I fixed it days ago. I think it is caused by protobuf.

charlesjiangxm · November 1, 2018, 4:11pm

Hi, I’ve used your data but the loading speed is still 4s for batch=256, num_worker=1, which I think is not fast enough, is it normal?

gngdb · November 1, 2018, 4:14pm

I used 4 workers, and each minibatch took 0.59s to process, including the time for forward and backward propagation. Maybe you should try with more workers?

Chenzhi_Jiang · December 8, 2018, 4:21am

Hi, I use your method. But when I train the imagenet, I meet the problem

Traceback (most recent call last):
File “main.py”, line 388, in
main()
File “main.py”, line 154, in main
num_workers=args.workers,)
File “/home/jcz/github/pytorch_examples/imagenet/sequential_imagenet_dataloader/imagenet_seq/data.py”, line 166, in init
ds = td.LMDBData(lmdb_loc, shuffle=False)
File “/home/jcz/github/tensorpack/tensorpack/dataflow/format.py”, line 91, in init
self._set_keys(keys)
File “/home/jcz/github/tensorpack/tensorpack/dataflow/format.py”, line 109, in _set_keys
self.keys = loads(self.keys)
File “/home/jcz/github/tensorpack/tensorpack/utils/serialize.py”, line 29, in loads_msgpack
return msgpack.loads(buf, raw=False, max_bin_len=1000000000)
File “/home/jcz/Venv/pytorch/lib/python3.5/site-packages/msgpack_numpy.py”, line 214, in unpackb
return _unpackb(packed, **kwargs)
File “msgpack/_unpacker.pyx”, line 187, in msgpack._cmsgpack.unpackb
ValueError: 1281167 exceeds max_array_len(131072)

Chenzhi_Jiang · December 8, 2018, 4:52am

I fixed it. Just need to downgrade msgpack to 0.5.6

▶ **Entries taken from a collection**

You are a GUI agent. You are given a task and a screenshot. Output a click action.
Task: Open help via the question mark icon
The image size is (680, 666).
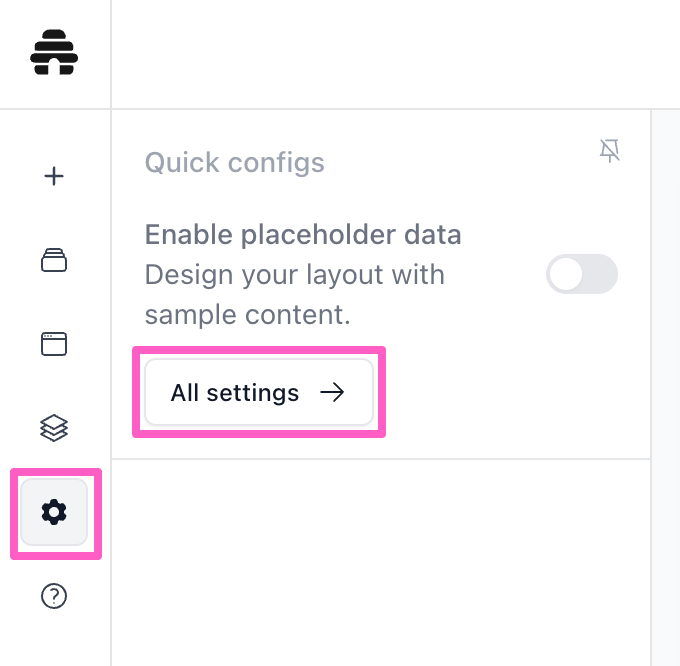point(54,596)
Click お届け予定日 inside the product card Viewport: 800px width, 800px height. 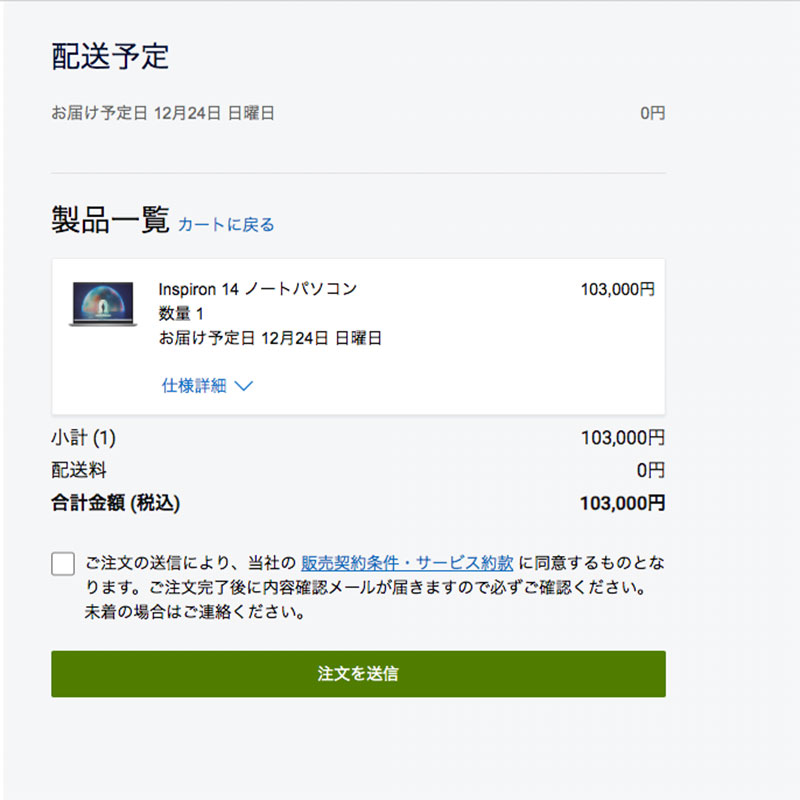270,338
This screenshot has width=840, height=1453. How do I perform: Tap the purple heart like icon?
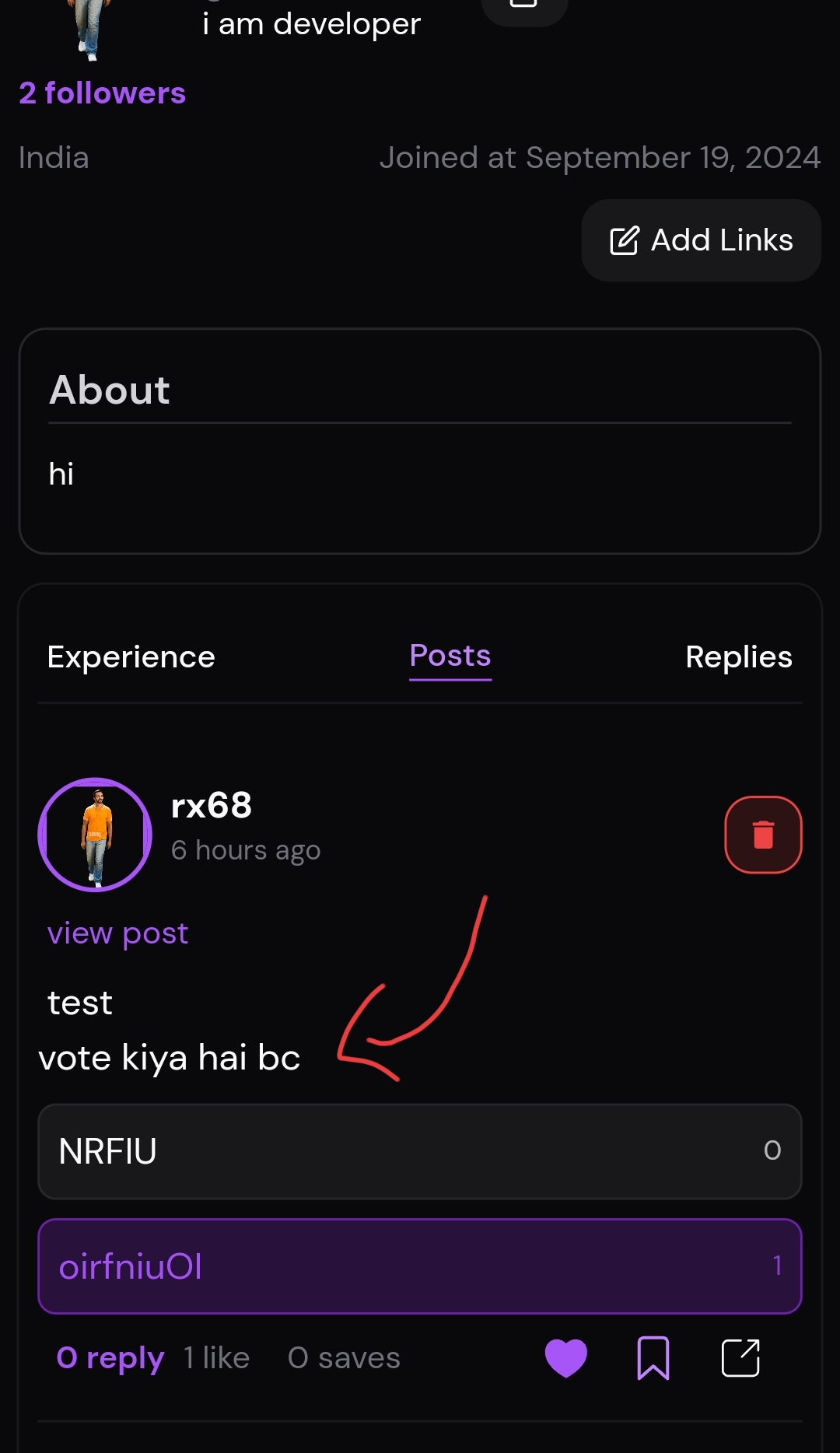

▶ **PROBLEMS TO WORK ON**
1) Answer these questions from the forum thread:
(a) What loading time did charlesjiangxm report for batch=256 and num_worker=1?
(b) How many workers did gngdb use, and how long did each minibatch take?
(c) To which msgpack version did Chenzhi_Jiang downgrade?
2) Gather every line of the listing that contains the string "icon", matching case exactly.
This listing is unrelated to the forum thread above it.

▶ **SOLUTIONS PER TASK**
1)
(a) 4s
(b) 4 workers, with 0.59s per minibatch
(c) 0.5.6

2)
Task: Open help via the question mark icon
This screenshot has width=840, height=1453. How do I perform: Tap the purple heart like icon?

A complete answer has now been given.